Ethnographie

«Ethnocentrisme (nom masculin): tendance à privilégier les normes et valeurs de sa propre société pour analyser les autres sociétés», selon le dictionnaire Larousse. L’ethnocentrisme, c’est par exemple considérer que plus personne ne regarde la télévision, car «moi je ne regarde que des séries américaines en ligne». Des déclarations «brutales et excessives» pour Virginie Mary, déléguée générale du Syndicat national de la publicité télévisée (SNPTV), qui vient de réaliser une étude sur les styles de vie des professionnels de la communication par rapport au reste de la population baptisée «Gens de com/Gens normaux», avec l'Ifop. Virginie Mary met en garde: «Il ne faut pas que nous pensions que tout le monde agit comme nous. Arrêtons d’avoir des avis aussi tranchés qui ne concernent que nous.»

Car en vérité le média télévision se porte bien, tient à rappeler le SNPTV. Sur les 26,5 milliards d'euros investis en publicité en 2014, 24,9 étaient destinés au petit écran. Ces recettes publicitaires sont stables (+0,1% en 2014, selon l’Institut de recherches et d’études publicitaires), bien que la consommation de nouveaux formats liés au digital comme le streaming ou le replay explose. Des nouveaux modes de consommation par ailleurs très prisés des «Gens de com», qui pourtant persistent à croire que la télévision est délaissée. En réalité, explique Virginie Mary, «la façon de consommer la télévision évolue, mais plus rapidement chez les gens de com, qui sont toujours en avance». Et comme ils ont tendance à vivre entre eux (52% des Gens de com ont rencontré leurs amis dans le cadre professionnel), l’ethnocentrisme est de mise.

Démarche sociologique

Le titre de l'étude est volontairement accrocheur, voire un brin provocateur, car, comme le rappelle David Leclabart, directeur général de l’agence Australie, qui a signé la campagne de lancement de l'enquête (voir ci-dessous), «personne n’est normal». Car cette étude est en fait une démarche sociologique, inspirée des homologues britanniques du SNPTV, qui veut comprendre les différences de style de vie entre les acteurs de la communication et les personnes exerçant une activité en dehors de ce microcosme. Le but: confronter le style de vie des consommateurs français et de ceux qui font la communication qui leur est destinée. «Les professionnels de la communication doivent toujours se rappeler qui est l’audience», confirme David Leclabart.

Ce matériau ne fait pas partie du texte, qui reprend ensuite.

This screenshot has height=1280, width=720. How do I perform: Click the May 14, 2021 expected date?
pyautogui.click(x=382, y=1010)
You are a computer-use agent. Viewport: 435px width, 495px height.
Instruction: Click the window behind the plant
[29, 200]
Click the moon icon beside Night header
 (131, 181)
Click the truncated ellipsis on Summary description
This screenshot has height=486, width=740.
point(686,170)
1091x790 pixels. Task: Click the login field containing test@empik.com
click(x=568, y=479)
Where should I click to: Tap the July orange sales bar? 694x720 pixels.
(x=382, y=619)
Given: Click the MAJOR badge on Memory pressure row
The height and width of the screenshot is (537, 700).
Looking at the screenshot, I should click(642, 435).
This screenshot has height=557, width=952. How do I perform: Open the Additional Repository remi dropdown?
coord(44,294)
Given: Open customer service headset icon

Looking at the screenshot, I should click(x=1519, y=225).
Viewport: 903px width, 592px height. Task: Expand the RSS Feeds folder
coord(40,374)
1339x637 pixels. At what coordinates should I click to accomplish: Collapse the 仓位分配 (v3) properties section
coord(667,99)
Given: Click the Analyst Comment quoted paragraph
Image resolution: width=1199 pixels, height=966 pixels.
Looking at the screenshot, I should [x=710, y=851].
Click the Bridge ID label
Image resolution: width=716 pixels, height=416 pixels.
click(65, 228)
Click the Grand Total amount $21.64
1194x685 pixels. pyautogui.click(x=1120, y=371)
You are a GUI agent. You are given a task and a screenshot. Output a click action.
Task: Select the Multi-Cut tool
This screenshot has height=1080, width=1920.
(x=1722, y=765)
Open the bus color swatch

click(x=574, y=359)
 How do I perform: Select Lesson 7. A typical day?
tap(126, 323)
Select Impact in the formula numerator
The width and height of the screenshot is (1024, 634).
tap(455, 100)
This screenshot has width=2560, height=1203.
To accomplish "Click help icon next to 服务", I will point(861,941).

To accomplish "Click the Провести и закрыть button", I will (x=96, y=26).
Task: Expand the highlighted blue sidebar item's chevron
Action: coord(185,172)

Pour mener à bien cette vaste mission, 393 professionnels de la publicité, du marketing et de la communication ont été interrogés en ligne par l’Ifop fin août 2014 sur une trentaine d’items, afin de comparer les résultats à ceux d’un panel représentatif de la population française de 1009 personnes. Si certaines questions peuvent prêter à sourire (29% des gens normaux jardinent contre 9% des gens de com, ou 55% des gens de com ont fréquenté un restaurant japonais au cours du mois dernier contre 12% des gens normaux), elles n'en sont pas moins les témoins privilégiés de la relation au temps, aux autres et aux médias des deux populations cibles.

Horaires décalés

Parisiens, lève-tard, fêtards et accros aux réseaux sociaux, tous les clichés que l'on colle généralement aux gens de com ont été soumis à l’étude pour démêler le vrai du faux. Des idées reçues qui ne sont pas infondées. La journée type des gens de com? Ils ne se lèvent qu’à 8 heures du matin, soit deux heures après les Gens normaux. Et ne dînent qu'après 21 heures (32% des gens de com contre seulement 6% des gens normaux). Des journées rythmées par les rendez-vous professionnels: 32% des gens de com ont un déjeuner professionnel au moins une fois par semaine (5% pour les gens normaux) et poursuivent même leur activité en dehors des horaires de travail, puisque 51% des gens de com passent des soirées dans le cadre professionnel (7% pour les gens normaux).

Lorsque les gens de com rentrent chez eux, 79% sont à Paris ou sa région, alors que 81% des gens normaux vivent en province. Le fossé peut se décliner ainsi longtemps (voir tous les résultats), de la course à pied (pratiquée par 49% des gens de com contre 36% des gens normaux) à l’animal de compagnie (55% des gens normaux en ont un, contre 26% des gens de com), en passant par la tablette tactile (81% des gens de com en possèdent une, contre 48% des Gens normaux).

Finalement, sur au moins un point, l'enquête du SNPTV montre que les deux populations étudiées tombent d’accord: 84% des gens de com et des gens normaux pensent que la télévision est le loisir préféré des Français. CQFD.